Di queste norme regionali - dice sempre il decreto del 2011 - non possono beneficiare «gli edifici abusivi o siti nei centri storici o in aree ad inedificabilità assoluta, con esclusione degli edifici per i quali sia stato rilasciato il titolo abilitativo edilizio in sanatoria».
Diverse sentenze si sono pronunciate su tale esclusione. In particolare, la Corte costituzionale ha interpretato la norma in senso restrittivo, chiarendo che per «titolo abilitativo in sanatoria» si intendono i titoli rilasciati nei casi di sanatoria ordinaria (ossia accertamento di conformità ex art. 36 del Dpr. 380 del 2001, o sanatorie straordinarie ma con verifica di conformità).

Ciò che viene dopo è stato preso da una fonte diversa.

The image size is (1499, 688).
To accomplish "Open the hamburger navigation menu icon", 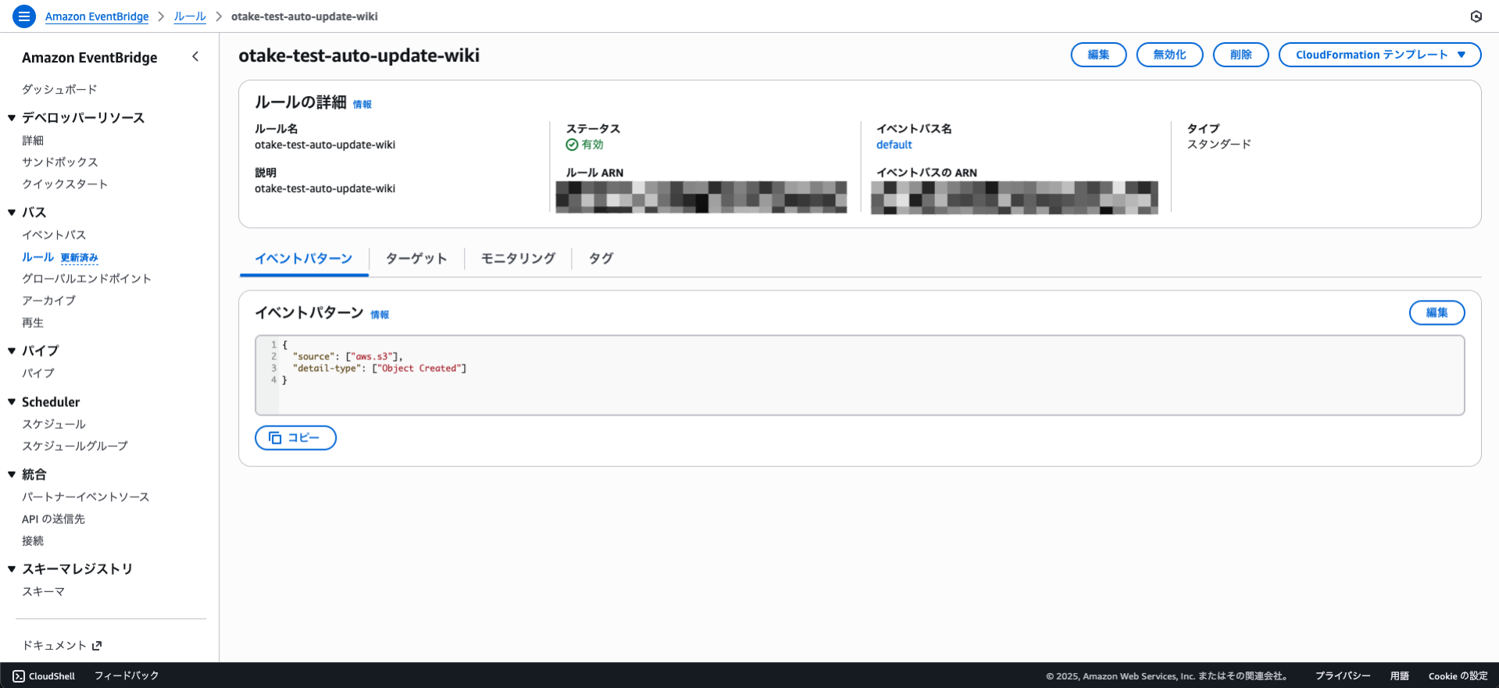I will (x=24, y=16).

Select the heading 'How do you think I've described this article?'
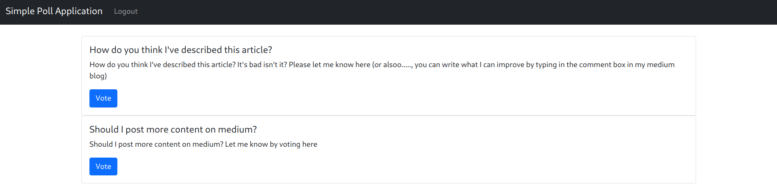pos(181,50)
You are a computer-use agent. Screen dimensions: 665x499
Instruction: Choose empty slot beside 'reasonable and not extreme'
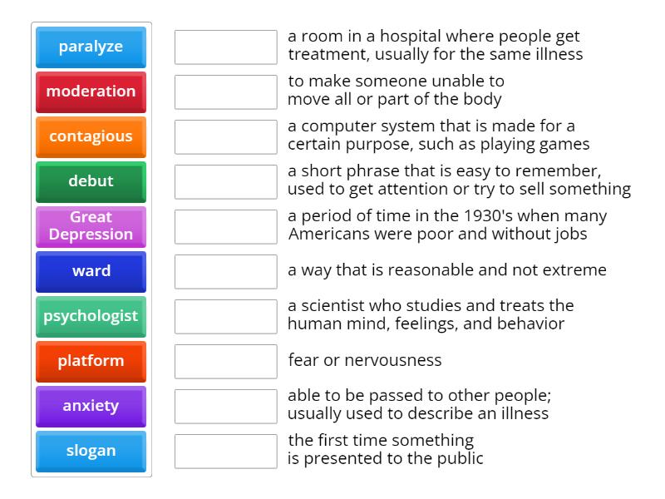pyautogui.click(x=226, y=272)
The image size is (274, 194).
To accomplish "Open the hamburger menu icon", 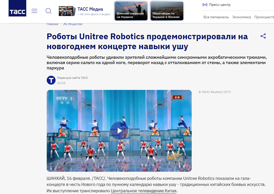I will [34, 11].

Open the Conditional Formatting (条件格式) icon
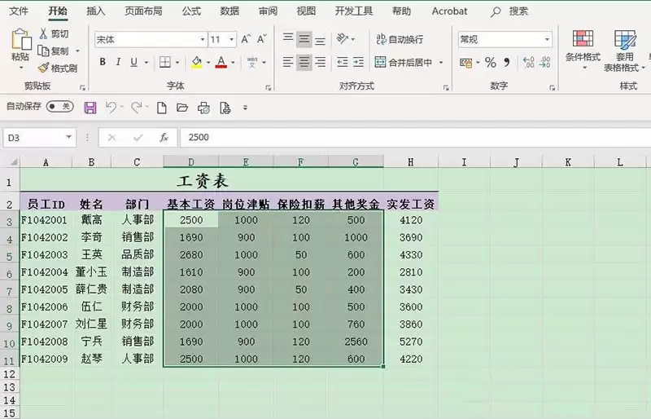[583, 38]
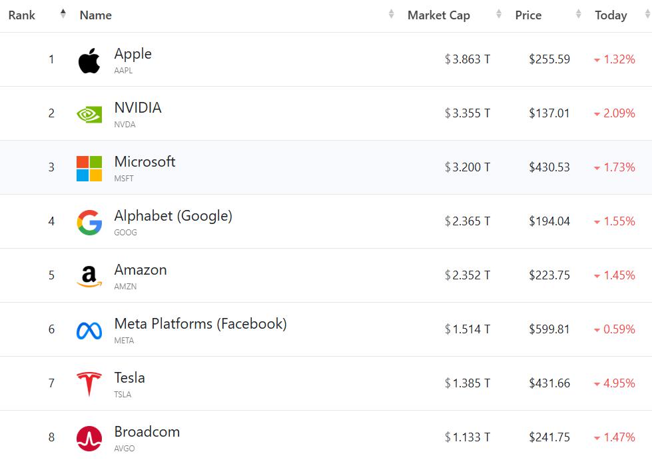The width and height of the screenshot is (652, 462).
Task: Sort by Today change column arrows
Action: pyautogui.click(x=647, y=14)
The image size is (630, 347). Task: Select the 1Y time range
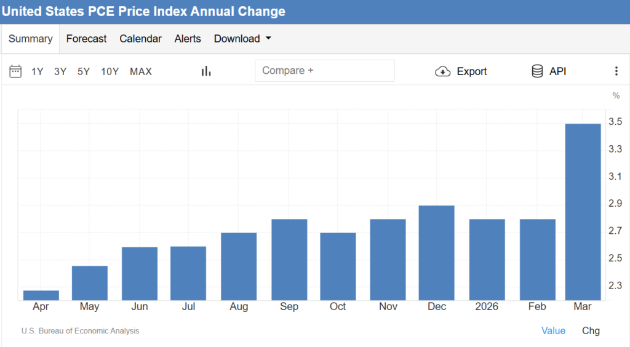click(38, 71)
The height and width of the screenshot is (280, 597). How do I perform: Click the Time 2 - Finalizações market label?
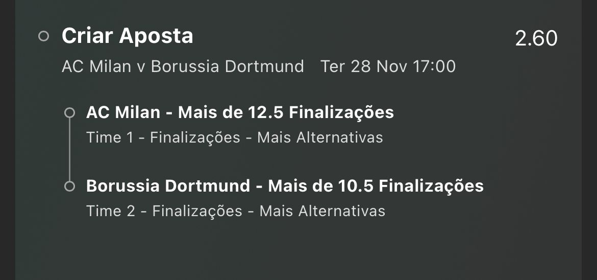pos(164,211)
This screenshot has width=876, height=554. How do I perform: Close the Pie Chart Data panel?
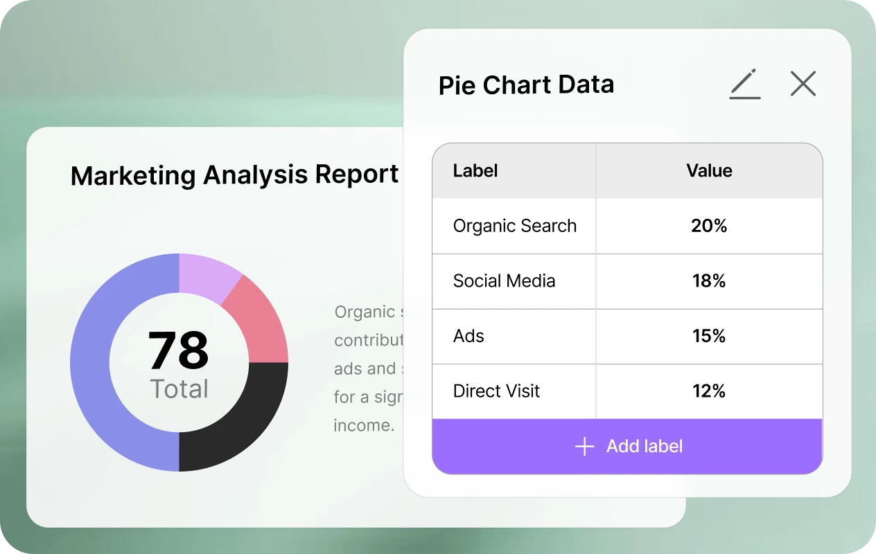(803, 83)
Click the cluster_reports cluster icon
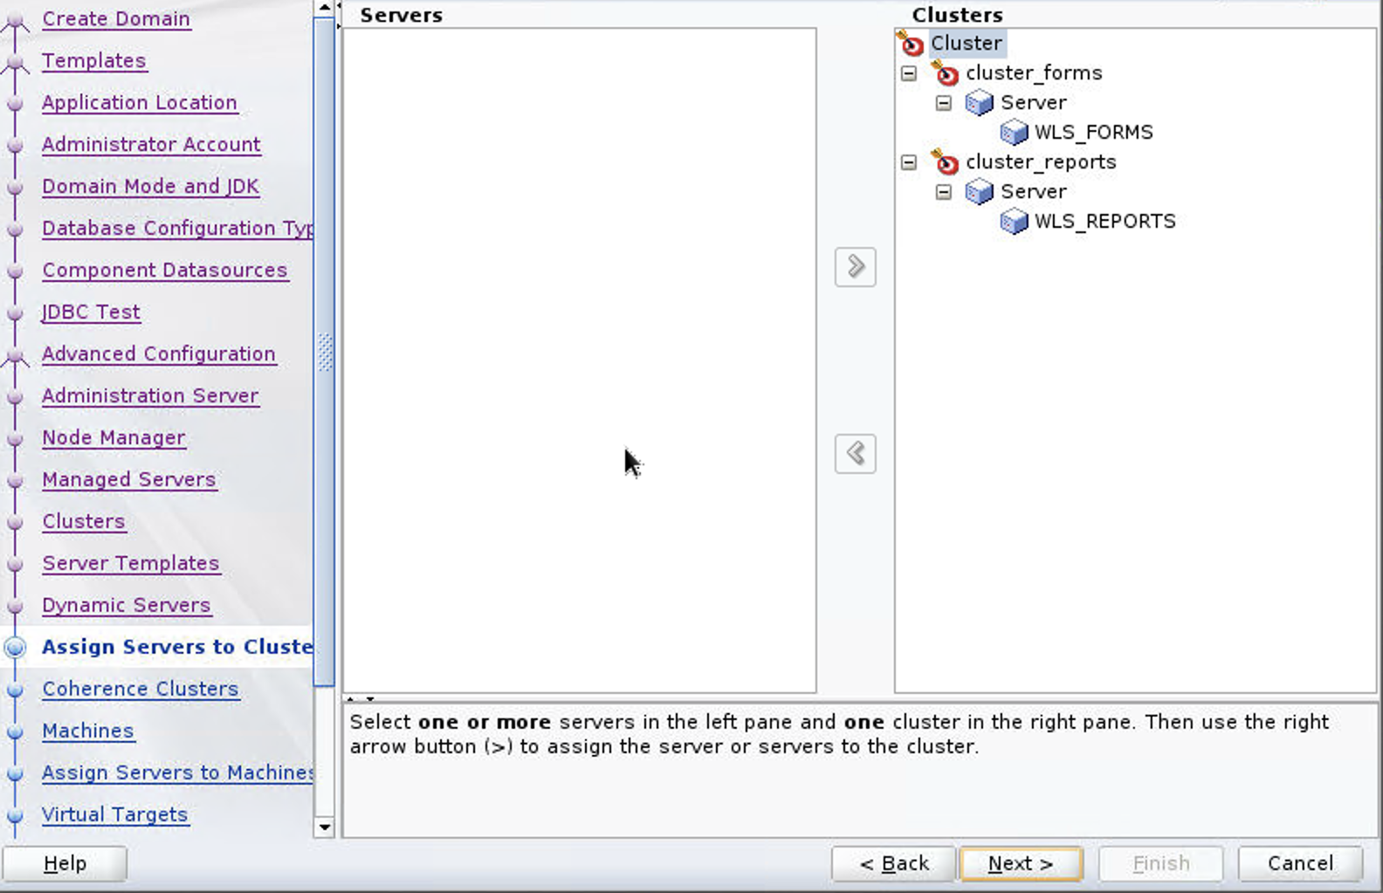 point(945,162)
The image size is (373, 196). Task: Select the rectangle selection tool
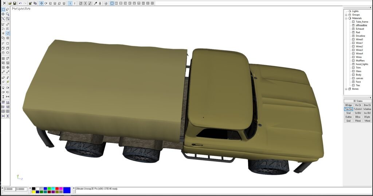[3, 9]
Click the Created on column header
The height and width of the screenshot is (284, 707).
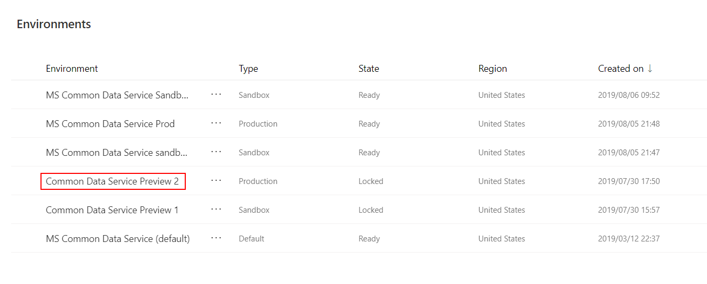pos(621,69)
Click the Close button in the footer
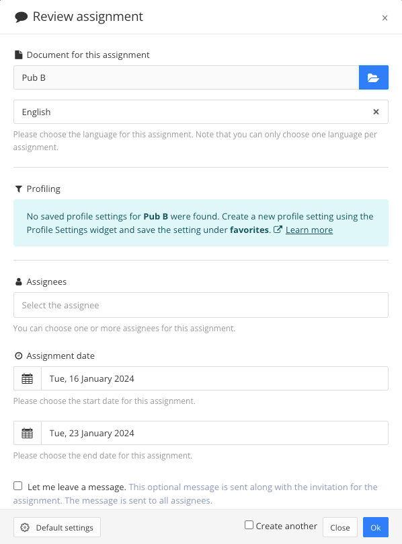Screen dimensions: 402x544 click(x=340, y=527)
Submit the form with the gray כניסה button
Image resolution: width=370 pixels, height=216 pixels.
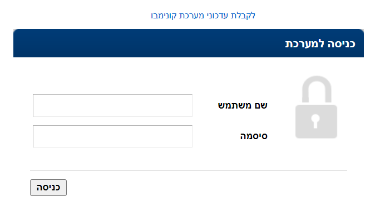(x=48, y=188)
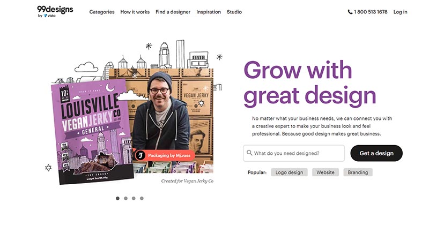
Task: Open the How it works menu item
Action: pos(135,12)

La Corte ha spiegato in maniera chiara che la sanatoria differisce radicalmente dal condono edilizio previsto dal legislatore nazionale.
Dunque, la norma del 2011 escludeva gli immobili condonati dagli incentivi regionali alla rigenerazione urbana. Su questo punto è intervenuta ora la legge di Bilancio, affermando che hanno accesso alle norme regionali incentivanti anche gli immobili sanati attraverso uno dei tre condoni edilizi (dell'85, '94 e del 2003).
La legge di Bilancio, inoltre, estende l'applicazione delle norme regionali incentivanti non solo ai titoli abilitativi edilizi in sanatoria «rilasciati», ma anche a quelli «conseguiti». Significa che - spiegano i centri studi della Camera e del Senato - le norme incentivanti possono applicarsi «non solo ai casi in cui il titolo in sanatoria sia formalmente rilasciato dall'amministrazione», ma sono ricomprese anche «le ipotesi in cui il titolo sia ottenuto o si formi secondo meccanismi procedimentali che conducono al conseguimento dell'effetto abilitativo senza un rilascio espresso (profilo tipicamente evocato nelle sanatorie e nei condoni da regole di formazione del titolo per decorso di termini o per effetti legali)».